Des recours en référé liberté vont être déposés. Un grand nombre d’organisations s’associent à ces démarches.
La Ministre de la Culture a été dépêchée pour éteindre l’incendie en annonçant 35 millions € d’aides, un montant qui ne couvre pas l’ensemble des dégâts. Nous exigeons qu’elles soient fléchées pour soutenir l’emploi direct des artistes et technicien-ne-s et l’activité des autrices et auteurs.
Toutes les structures ne sont pas soutenues de la même manière. Toutes doivent l’être pour maintenir la vitalité de notre écosystème ! N’en laissons aucune disparaître ! Le plan de relance et la loi de finances pour 2021 sont déjà dépassés et n’apportent pas de moyens à la hauteur de la crise.
Pour que nos secteurs survivent et que le public nous retrouve, nous avons besoin de réponses à nos exigences :

-Nous voulons un soutien pour travailler quand même : résidences de création et répétitions doivent être financées ;

-Nous voulons un soutien à la diversité d’action et d’éducation artistiques et culturelle, notamment en conservatoires ;

-Nous voulons la garantie de tous les droits sociaux, dont l’accès est de plus en plus compromis (assurance chômage, sécurité sociale, protection complémentaire, médecine du travail…) ;

-Nous voulons être associés à toutes les décisions y compris sanitaires pour permettre la réouverture au plus vite et l’accueil du public en salles comme dans l’espace public.

Sans réponse positive à ces demandes formulées depuis plusieurs mois, nous envisageons d’ouvrir les lieux en janvier !

Malgré l’annonce d’un rassemblement prévu et autorisé jusqu’à 19h00, les syndicats et organisations contre la loi « sécurité globale » ont quitté les lieux, suivis de près par le camion-sono de la manifestation pour la défense de la culture, laissant les manifestant·e·s entouré·e·s par un dispositif répressif démesuré. L’omniprésence des forces de l’ordre dans toutes les rues adjacentes à la préfecture, contrôlant l’accès et le départ des lieux et provoquant une sensation d’oppression, a aussi causé le départ de nombreu·x·ses personnes, craignant de se faire nasser et charger sans possibilité de s’échapper. Rapidement, le nombre de personnes rassemblées a diminué de façon significative, passant de près de 2000 à 300 manifestant·e·s. Les personnes restantes ont essayé à deux reprises de quitter la préfecture en direction du cours Saint Pierre, sans succès.
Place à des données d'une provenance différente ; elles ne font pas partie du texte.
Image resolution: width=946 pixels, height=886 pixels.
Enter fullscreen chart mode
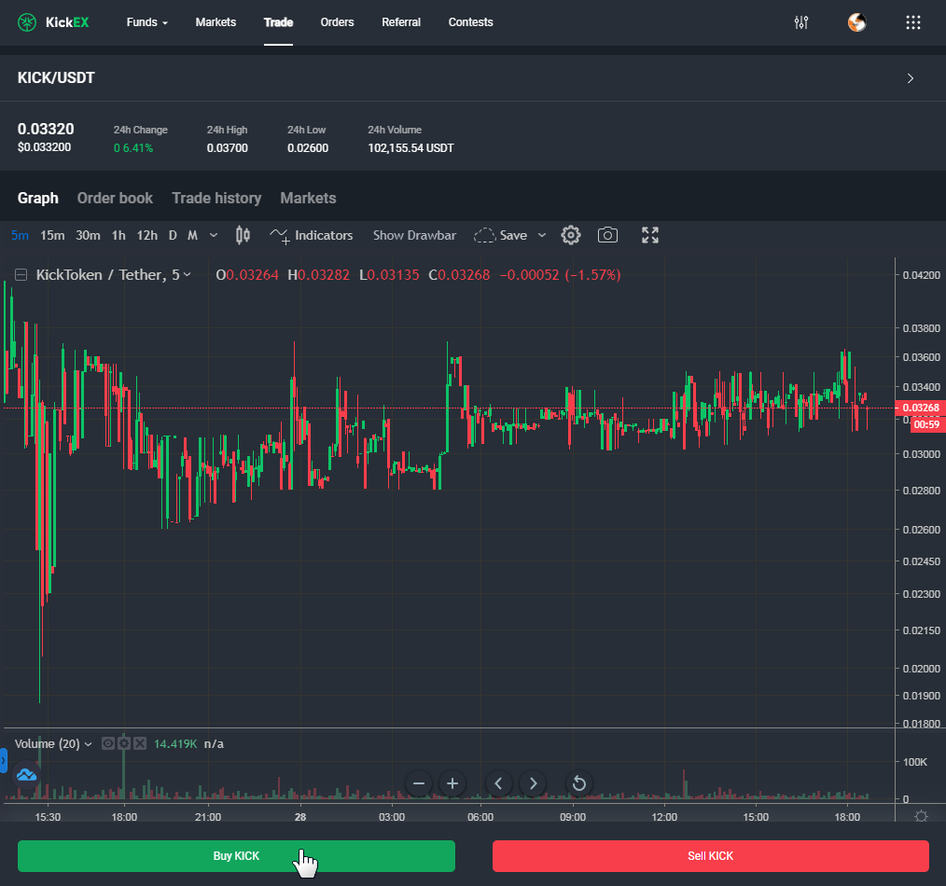(x=649, y=235)
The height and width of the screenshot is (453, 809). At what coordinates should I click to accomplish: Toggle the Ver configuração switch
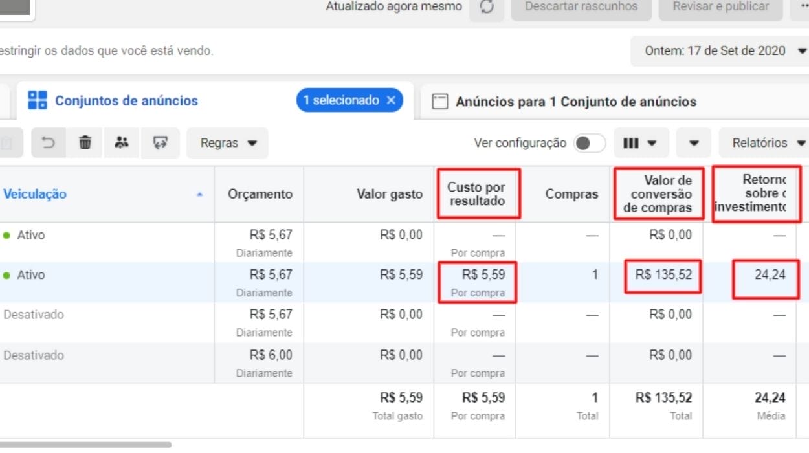pyautogui.click(x=589, y=143)
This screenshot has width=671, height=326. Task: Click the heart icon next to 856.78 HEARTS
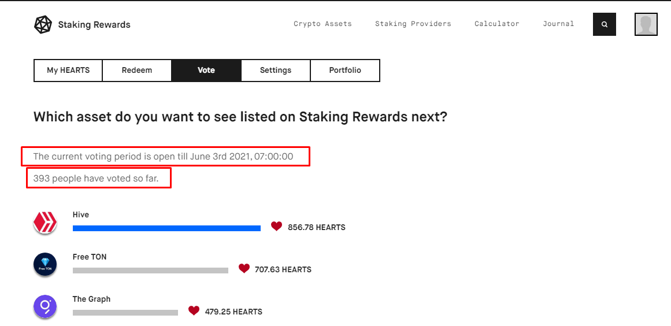276,227

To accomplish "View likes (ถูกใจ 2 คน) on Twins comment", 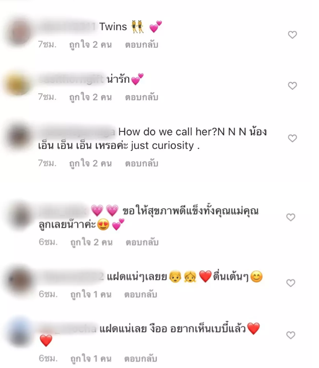I will 90,45.
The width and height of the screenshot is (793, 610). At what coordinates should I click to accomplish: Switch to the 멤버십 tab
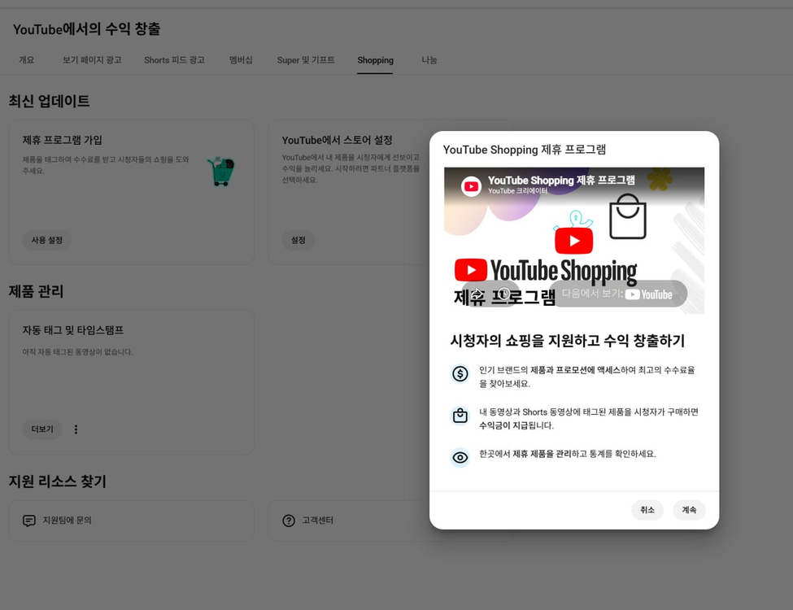(241, 60)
Accueilli·e·s par de nombreux gaz lacrymogènes, iels ont ensuite tenté de se diriger vers le centre-ville de Nantes, mais ont dû renoncer après avoir été repoussé·e·s par les canons à eau, sous la surveillance d’un hélicoptère, outils des forces de l’ordre de retour après une absence appréciable lors des dernières mobilisations. Le rassemblement a pris fin peu de temps après 19h00, laissant un sentiment de colère et de déception palpables, notamment causés par l’annonce sur place de l’absence de cortège commun.

Une fois de plus, la nécessité d’organiser la convergence des luttes est indéniable, au vu du déroulé général de cette mobilisation. Comme nous l’a indiqué une militante de l’union syndicale Solidaires, les membres de la coordination nantaise contre la loi « sécurité globale » n’étaient pas en lien avec les organisat·eurs·rices de la manifestation pour la défense du milieu culturel, alors que cette dernière répondait à un appel national largement relayé. Ce manque de communication et de convergence pose question, dans un contexte sécuritaire et de plus en plus autoritaire, notamment avec la mise en place du couvre-feu, contexte qui génère des interdictions de manifester comme ce fut le cas samedi dernier à Nantes. Le mutisme de la coordination nantaise contre la loi « sécurité globale » vis-à-vis du texte de loi « séparatisme/confortant le respect des principes de la République » s’ajoute à ce manque de communication et de convergence, faisant craindre l’isolement de chacune des luttes et le triomphe total des offensives néolibérales, racistes et fascistes. C’est donc ce séparatisme des élites qu’il nous faut identifier et combattre, si l’on veut réussir à défendre les libertés fondamentales et individuelles de toustes.